In the case of negative goodwill, the difference between the fair market value and the purchase price is treated as income for the buyer. In the world of accounting, there is no so-called free lunch, and companies that make favorable deals on purchases are expected to account for those deals in their financial statements. A distressed sale is an opportunity for the buyer, and the negative goodwill represents a benefit in the deal.
When assets are sold, an attempt is made to determine their fair value before the sale takes place. This is done for the benefit of buyer and seller, to ensure that a fair price is negotiated and that if the asset is sold for above or below the fair market value, all parties are aware. Valuation of some assets may be straightforward, as when a company acquires a publicly traded company and can use the stock value as a rubric for determining value.
One problem with distressed sales is that while companies are required to account for negative goodwill, it can be difficult to determine the fair market value of a distressed asset. Valuation is a challenge if an asset's worth is fluctuating wildly or if it could not be sold on the open market. Assets might not be saleable for a number of reasons, including hesitation on the part of investors to buy openly. This can complicate matters when it comes to recording negative goodwill fairly and honestly.

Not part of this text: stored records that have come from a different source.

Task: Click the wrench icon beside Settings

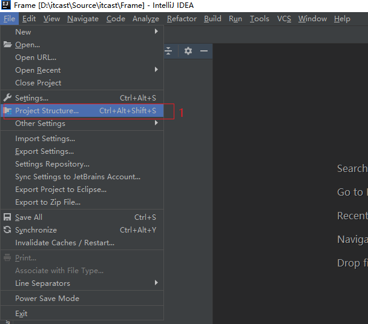Action: click(8, 98)
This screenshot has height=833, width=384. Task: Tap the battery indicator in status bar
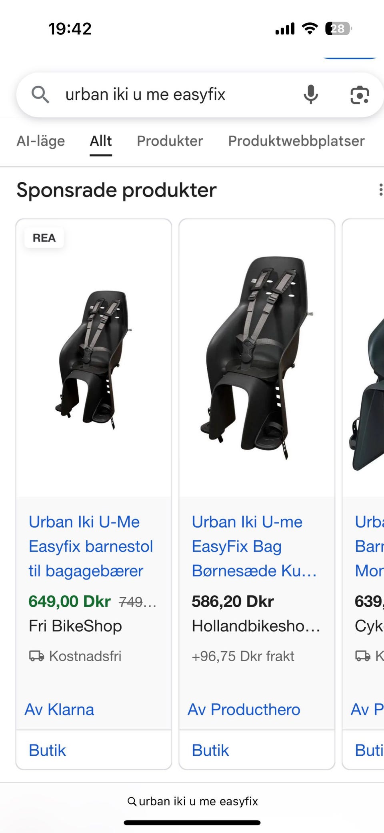click(338, 28)
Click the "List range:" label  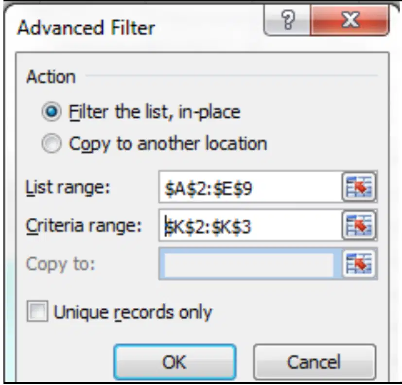[x=68, y=188]
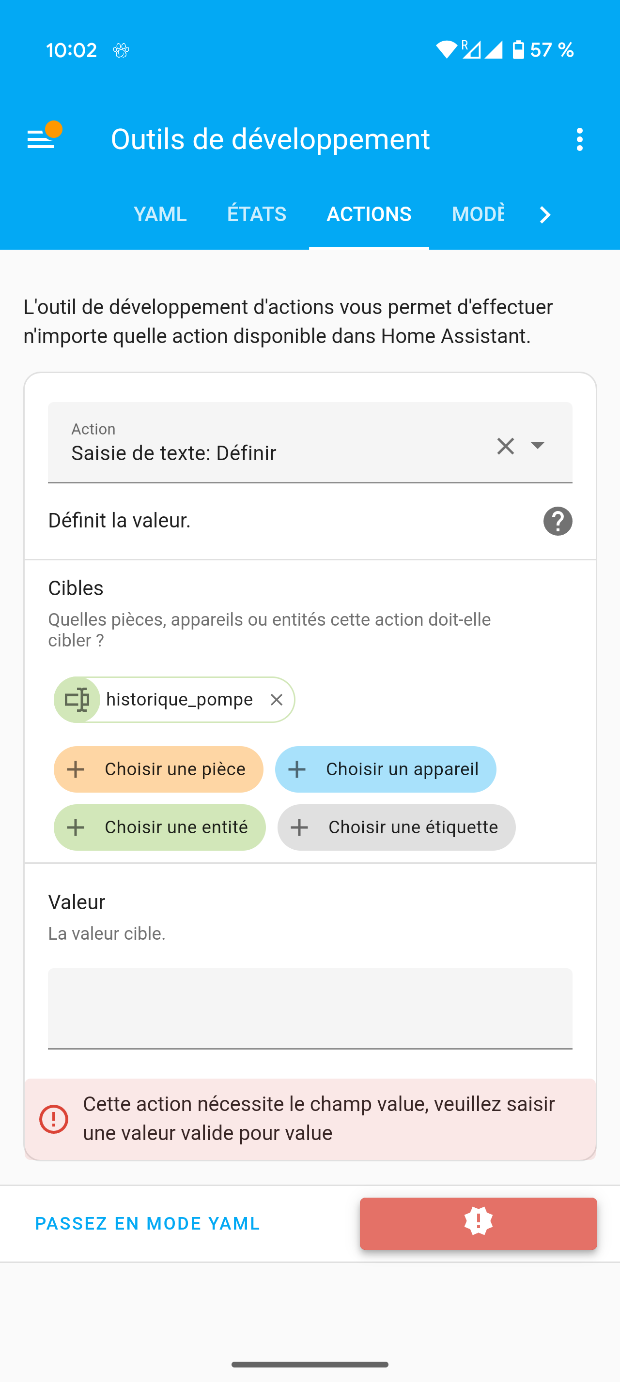
Task: Click the help question mark icon
Action: click(558, 521)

@NathanG - I think that the article makes it clear there are other benefits to buying the distressed asset at deep discount prices. However the accountants reconcile the numbers on the books, it must still be a good buy for the companies, because it’s not an uncommon practice.
To me, negative goodwill doesn’t seem like it would a bargain for the buyer.
If, as the article says, you buy the assets at below market value, and then accounting GAAP procedures dictate that you must record it as income, then I assume that for all intents and purposes it’s as if you didn’t really get a discount.
In that case you haven’t really gotten a deal, and I suppose the imputed income would be taxable too. I probably don’t understand all the implications here, but there would have to be some other benefits to the negative goodwill arrangement to make it worthwhile.